Broader social protection will help the poor and vulnerable in Asia and the Pacific to break the cycle of poverty and enhance the quality of the region's economic growth through better employment opportunities, increased productivity, and protection against economic shocks, a panel of experts said today.HA NOI, VIET NAM - The civil society panel discussion, "Social Protection in the Asia Pacific Region From the Perspectives of Workers, the Youth, and the Aged," looked at how social protection helps to ensure decent work for all, promotes the rights of children and their families, and provides income security and care for the growing ageing populations in the region. The seminar took place at ADB's 44th Annual Meeting of the Board of Governors here.
Despite remarkable achievements, economic growth in Asia and the Pacific has been uneven with millions remaining vulnerable to economic, social, and environmental risks. The ageing population, urbanization, and disintegration of family and community networks have contributed to increased social risks and inequalities. The global economic crisis, coupled with food and fuel price increases, further highlights the need to protect the poor and disadvantaged from unemployment, illness and disability, and natural disasters.
"Hundreds of millions of people in Asia and the Pacific remain mired in extreme poverty or are vulnerable to crises, such as economic downturns, natural disasters, or severe illness," said Ursula Schaefer-Preuss, ADB's Vice President for Knowledge Management and Sustainable Development and one of the panelists. "Unemployment and underemployment among youth is a growing problem with potentially serious consequences for society. Government measures that promote decent employment and provide social protection can limit human suffering and contribute to inclusive growth."
Since the global financial crisis, many Asian countries have adopted reforms to strengthen their contributory pension systems and better address the needs of groups not covered by formal social insurance. However, insufficient coverage and inadequate program benefits continue to be a key challenge, particularly for informal workers, women, the youth, and the elderly.
"Children and young people are less able to claim their rights to services like education, health, and legal protection and even less so if they are in marginalized groups," said Nigel Chapman, Chief Executive Officer of Plan International. "However, timely, child-sensitive social protection not only addresses factors which threaten to irreversibly derail a child's life opportunities, but can also benefit family, community, and nation."
ADB is currently conducting a landmark study of social protection systems in Asia and the Pacific. At the same time, ADB is helping governments track their performance in providing social protection.
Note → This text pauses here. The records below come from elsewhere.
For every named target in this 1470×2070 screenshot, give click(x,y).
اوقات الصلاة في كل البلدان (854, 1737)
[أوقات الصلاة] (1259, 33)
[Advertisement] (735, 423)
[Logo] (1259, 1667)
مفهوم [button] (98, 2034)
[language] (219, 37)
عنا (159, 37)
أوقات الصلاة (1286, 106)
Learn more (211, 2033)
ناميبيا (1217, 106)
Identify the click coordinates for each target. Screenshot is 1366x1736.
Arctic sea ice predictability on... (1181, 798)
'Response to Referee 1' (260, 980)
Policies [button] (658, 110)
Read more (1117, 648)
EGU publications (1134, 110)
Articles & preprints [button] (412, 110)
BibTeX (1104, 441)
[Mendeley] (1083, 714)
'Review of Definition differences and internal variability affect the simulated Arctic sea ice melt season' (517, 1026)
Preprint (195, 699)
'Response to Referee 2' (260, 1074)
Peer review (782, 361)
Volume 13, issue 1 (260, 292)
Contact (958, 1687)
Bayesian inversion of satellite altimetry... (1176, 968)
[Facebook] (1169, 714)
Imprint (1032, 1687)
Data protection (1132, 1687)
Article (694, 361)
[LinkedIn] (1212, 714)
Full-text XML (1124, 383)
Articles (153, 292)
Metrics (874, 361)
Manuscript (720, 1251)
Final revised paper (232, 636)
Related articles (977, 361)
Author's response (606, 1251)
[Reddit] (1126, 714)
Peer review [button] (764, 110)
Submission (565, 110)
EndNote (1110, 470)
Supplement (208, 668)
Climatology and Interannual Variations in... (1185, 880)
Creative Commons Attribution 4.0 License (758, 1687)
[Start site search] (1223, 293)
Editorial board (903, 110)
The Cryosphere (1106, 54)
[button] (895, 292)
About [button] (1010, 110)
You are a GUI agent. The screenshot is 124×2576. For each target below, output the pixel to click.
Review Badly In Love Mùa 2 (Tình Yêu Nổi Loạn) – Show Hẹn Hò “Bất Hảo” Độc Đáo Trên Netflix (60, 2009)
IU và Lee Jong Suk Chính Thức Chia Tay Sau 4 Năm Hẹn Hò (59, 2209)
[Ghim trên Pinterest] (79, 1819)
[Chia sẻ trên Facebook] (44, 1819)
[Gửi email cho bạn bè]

Results will be published in 2012, and are expected to provide valuable inputs into national and regional deliberations on reforming social assistance, social insurance, and labor market programs.
"In light of growing challenges in the Asia-Pacific region, we would also like to urge ADB to undertake an open and multi-stakeholder review of the Bank's 2001 Social Protection Strategy to ensure it supports decent work and inclusive growth," said Annie Geron, Vice President of Public Services International (PSI), speaking on behalf of global union federations.